_WHAT THIS TASK INVOLVES_.
The entries below are to be transcribed in full, without their images.

_EXERCISE INPUTS_.
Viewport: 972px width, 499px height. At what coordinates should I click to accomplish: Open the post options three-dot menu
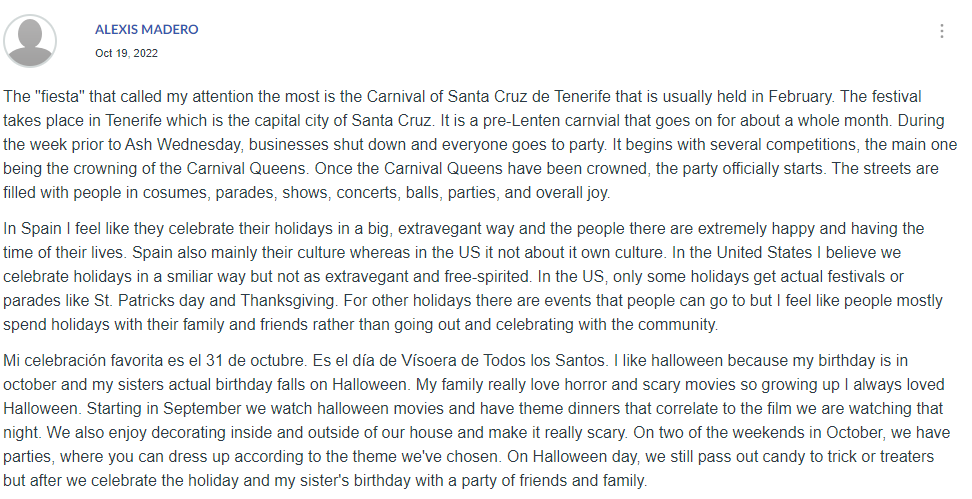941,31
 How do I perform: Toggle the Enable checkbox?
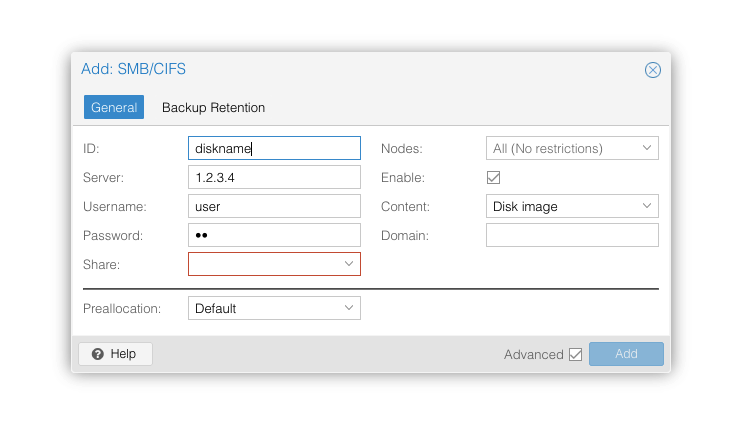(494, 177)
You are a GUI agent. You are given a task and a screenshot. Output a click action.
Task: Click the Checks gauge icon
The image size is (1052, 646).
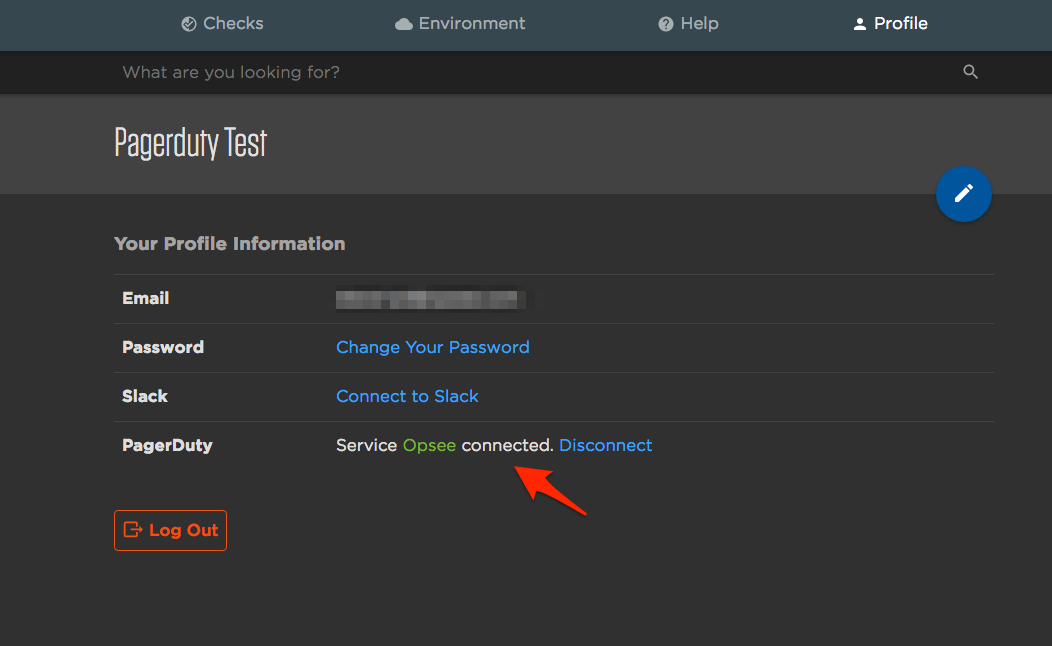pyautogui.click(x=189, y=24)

_YOUR SOLUTION_.
Viewport: 972px width, 499px height. At what coordinates should I click to accomplish: Open the post options three-dot menu
941,31
 How do I perform: Toggle the Enable checkbox?
(494, 177)
You are a GUI agent. You are given a task and a screenshot. Output a click action.
Task: Click the Checks gauge icon
The image size is (1052, 646).
pyautogui.click(x=189, y=24)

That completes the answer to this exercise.